Ya sea en tiempos modernos o en antiguos, ya se trate de conflagraciones mundiales o escaramuzas regionales desde Europa a Oriente Medio, todas las guerras comparten una sola regla de hierro: el inicio siempre encuentra su raíz en cuestiones internas. Los líderes deciden embarcarse en una guerra sólo cuando presienten que el precio político a pagar por evitarla es muy alto.
Las razones son varias: la necesidad de legitimidad interna (Olmert en el Líbano), la presión pública sobre los líderes (los romanos en la guerra contra Aníbal o Levi Eshkol en la Guerra de los Seis Días) y el escaso margen de maniobra como consecuencia de la adhesión a una ideología (Adolf Hitler en la Segunda Guerra Mundial, Gamal Abdel Nasser en la Guerra de los Seis Días y Lyndon Johnson en Vietnam). Por lo general, aunque no siempre, la decisión de luchar está influenciada por la creencia de que el enemigo es débil y puede ser rápidamente puesto en su lugar (el Kaiser en la Primera Guerra Mundial, el rey Farouk en 1948).

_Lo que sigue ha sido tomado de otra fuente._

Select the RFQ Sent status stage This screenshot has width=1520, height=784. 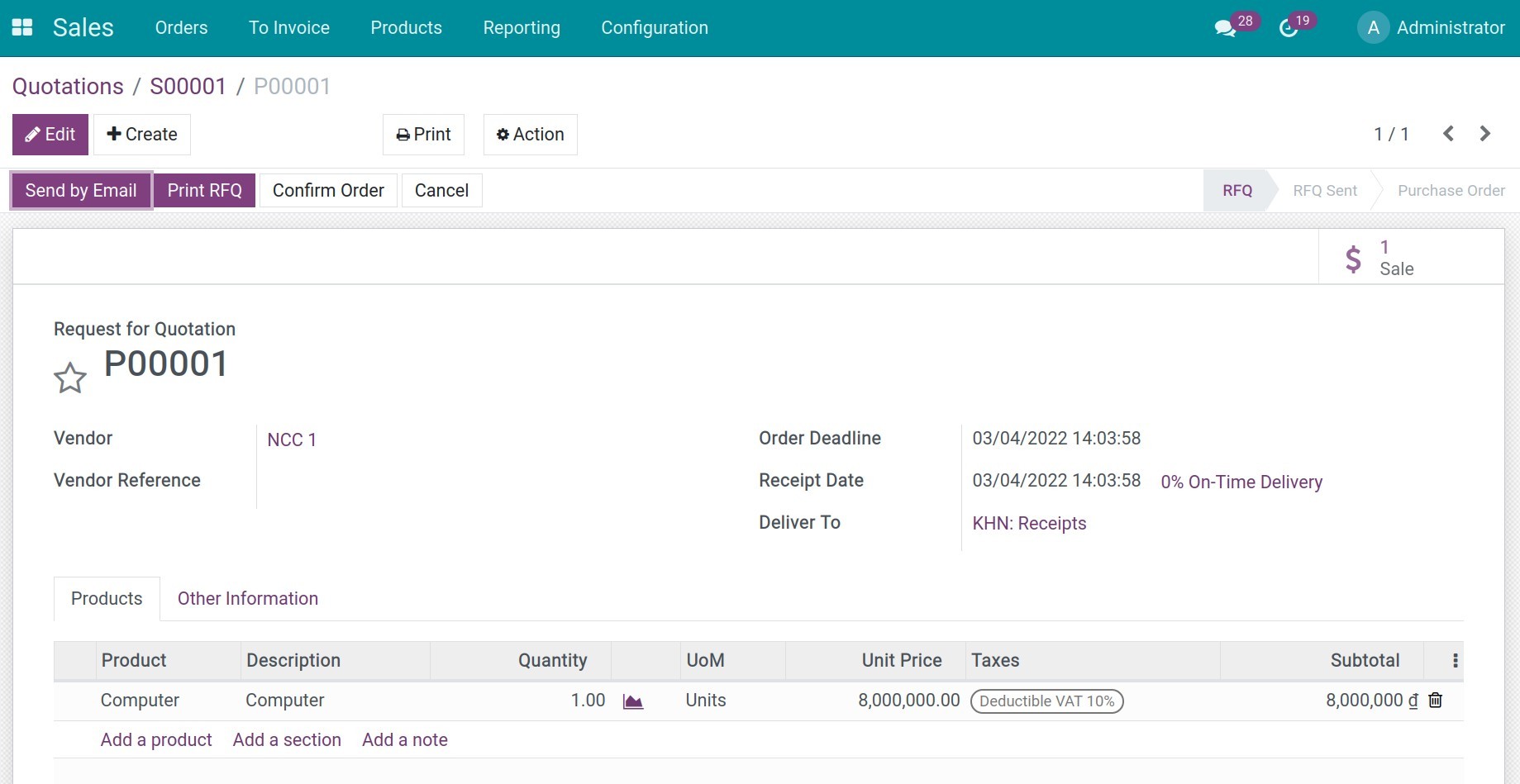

Obama está cumpliendo la regla de hierro de la guerra, al igual que cualquier otro líder. Él no la quería, pero Gaddafi lo rebajó a la condición de un simple trapo, mientras sus partidarios exigieron que respete su apoyo ideológico al tipo de diplomacia conciliadora y a los derechos humanos, así como su llamado a eliminar al coronel del poder. Así fue como resultó finalmente arrastrado al conflicto. También es cierto que se dejó seducir por la creencia de que Libia es un "régimen de un solo hombre" y que la eliminación del líder desencadenaría una fácil victoria. Eso fue lo que también le dijeron a Bush acerca de Saddam Hussein antes de la guerra de Irak.
Obama no es el primer líder que lanza una guerra luego de embolsar un Premio Nóbel de la Paz. Lo precedieron Menajem Begin, Shimon Peres y Yasser Arafat. Él no es más hipócrita o deshonesto que los demás. Sólo que se parece a ellos aún más de lo que hubiese esperado una vez que llegó al poder. Los mismos paradigmas que han dictado el comportamiento de la raza humana desde los albores de la historia también se aplican a él.
Es importante que Obama recuerde ahora la segunda regla: lo único peor que salir a una guerra es no ganarla.